Jeremiah 8:8 — This is truly a sad verse. The scribes spent their entire lives preserving God’s Holy Word; we’ve definitely benefited from their labors! The Word of God that you hold in your hands was preserved through scribes like this. But the scribes did not follow the Word they preserved! Romans 1:18 describes such men as those who touch the truth (in fact, they literally hold the truth), but they are forcing it down when it could shine through them! The wrath of God is coming against them.
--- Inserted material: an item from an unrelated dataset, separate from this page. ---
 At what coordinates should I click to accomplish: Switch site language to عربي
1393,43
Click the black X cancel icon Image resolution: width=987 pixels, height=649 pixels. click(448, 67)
Jeremiah 8:10 — The tenth commandment (Exodus 20:17) is a unique one. Western society has adopted commandments 6-9 (even though commandment 7 fell out of favor in the twentieth century), but adopting the 10th was difficult since it deals with a heart issue as opposed to a physical act. The 5th (obey parents) is the first commandment with promise, but it’s not the only commandment with a promise. In this verse we see that everyone was committing covetousness, presumably by coveting their neighbor’s estate and wife. Because of that, God promises to give their estates and wives to others. Those that try to gain, end up losing. One of the many “opposites” found in the Bible (Luke 6:38).

Jeremiah 8:22 — What is the Balm of Gilead? From GotQuestions.org:

A balm is an aromatic, medicinal substance derived from plants. Gilead was an area east of the Jordan River, well known for its spices and ointments. The “balm of Gilead” was, therefore, a high-quality ointment with healing properties. The balm was made from resin taken from a flowering plant in the Middle East, although the exact species is unknown. It was also called the “balsam of Mecca.” Myrrh is taken from a similar plant—Commiphora myrrha. The Bible uses the term “balm of Gilead” metaphorically as an example of something with healing or soothing powers.

By Deror_avi – Own work, CC BY-SA 3.0, https://commons.wikimedia.org/w/index.php?curid=36512852

Jeremiah 9:1 — This is the verse that gave Jeremiah the nickname “the Weeping Prophet.” We talked earlier about the “weeping patriarch” (Joseph).

Jeremiah 9:24 — Paul echoed Jeremiah. Don’t boast in your wisdom, might, or riches, but boast in the LORD!

Colossians 3:2 — Paul is not saying to quit your (earthly) job. What are the earthly things he says to avoid, though?

Colossians 3:5 — Among this list of sins is the sin of Jeremiah’s day – covetousness! Paul doesn’t have a problem with you having an earthly job or earthly possessions, but he has a big problem if your desires are directed to the earth. In the same way that Jeremiah 8:8 warns about wrath, Paul warns in Colossians 3:6 that this still happens today.

Colossians 3:8-14 — God calls for a married man to leave and to cleave (Genesis 2:24). God commands separation then adoption (2 Corinthians 6:17-18). God calls for a Christian to put off and put on. Otherwise, it will be seven times worse (Matthew 12:44) if you put off but don’t put on, separate but don’t adopt, leave but don’t cleave.

Colossians 3:16 — Why do I embed songs that relate to Scripture? So I can help you let the word of Christ dwell in you richly through “psalms and hymns and spiritual songs!”

Psalm 78:38 — The Old Testament “God of Wrath” was so “full of compassion” that He “forgave their iniquity and destroyed them not.” Just once? NO … the Scripture says “many a time!” Thank God for His mercy!

Proverbs 24:27 — Build the revenue side of your operation (“the field”), then you can build the expense side (“thine house”).